Music is ordained for use by the church. We are told over and over again in the Bible to sing in the gathered assembly. For example, Psalm 149, “Sing to the Lord a new song, and his praise in the congregation of saints!” Whether it is the Old Testament or New Testament, the Church sings.
Music teaches doctrine to the church. As we hear in Colossians 3: 16 Let the word of Christ dwell in you richly, teaching and admonishing one another in all wisdom, singing psalms and hymns and spiritual songs, with thankfulness in your hearts to God. Singing teaches – sometimes more powerfully than anything else. People often forget the sermon, but it is much harder to forget a hymn that is stuck in your head.
Music carries the confession of the faithful. One generation shall commend your works to another, and shall declare your mighty acts. (Ps. 145:4) Music helps the memory of the church in rehearsing what God has done. It is an integral, powerful part of the church’s proclamation. I have written before about how powerful hymns were in spreading the teaching of the Lutheran Reformation. That is still the case today.

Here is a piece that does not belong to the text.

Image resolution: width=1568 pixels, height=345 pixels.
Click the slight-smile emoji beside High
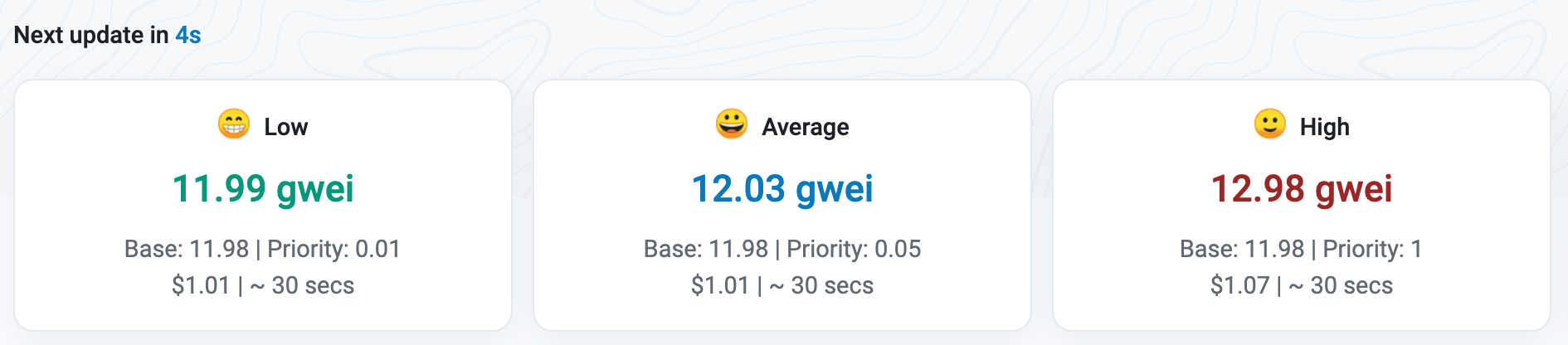coord(1269,124)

Music is to be a full-throated response of praise and thanksgiving to God. Make a joyful noise to the LORD, all the earth; break forth into joyous song and sing praises! (Ps. 98:4) And, Let the high praises of God be in their throats (149:6) The object of our praise is always God: for who He is and what He has done for us.
Music heals, soothes, and drives away the devil. We see this most clearly with David and Saul. David would play the harp for Saul and the distressing spirit would depart from Saul. We see this as Paul and Silas sang as they sat in a dark, damp dungeon. Good hymns have always strengthened the saints in times of trial.

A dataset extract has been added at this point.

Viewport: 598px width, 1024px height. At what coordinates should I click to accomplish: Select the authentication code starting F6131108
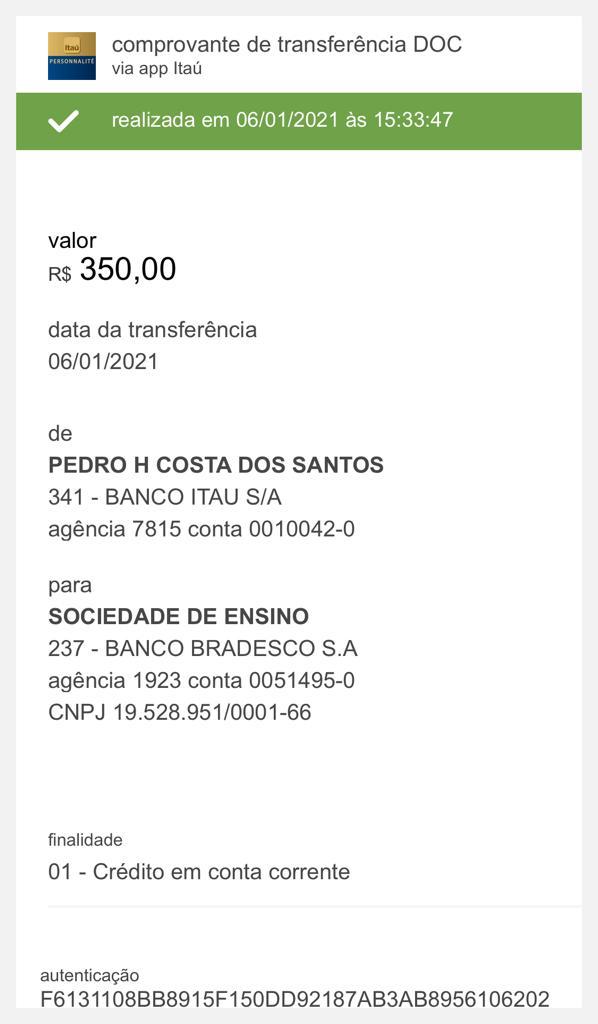[295, 999]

There’s a lot more that could be said about music and hymns, but I hope this has laid a sufficient foundation for now.
We must sing. We were dead in trespasses and sins, the wrath of God was upon us, and then we were forgiven all our sins and brought from death to life. Christ Jesus lived, suffered, and died for us and our salvation. How could we not sing? Not just with our mouths but with our hearts. Not timidly, not half-heartedly, or begrudgingly, but with joy over what the Lord has done and is doing for us. In our churches and in our homes, our joy overflows into singing – it cannot help itself. Faith sings. Just like a young person in love who goes around humming and singing over the joy they have found.
It should be clear by now, but what we sing in church matters. Not only should our hymns reflect what we believe and confess, they actually shape what we believe and confess. So, we should sing those hymns that reflect what Scripture and our Confessions teach.
In several places in Scripture it is confessed about our Lord that, “He is my strength, and my song, and He has become my salvation.” (see Ex. 15:2, Psalm 118, Isa 12) Jesus Christ is our strength, our song, and our salvation. So, we sing. And we believe and confess that God Himself rejoices and sings over us out of His great love for us.
Gracious and Merciful God, we thank you for the gift of music and that you have handed down to us so many marvelous hymns. We thank and praise you that Christ Jesus is our strength, our song, and our salvation. Bless, keep, and preserve us in the one true faith; through Jesus Christ, Your Son, our Lord. Amen.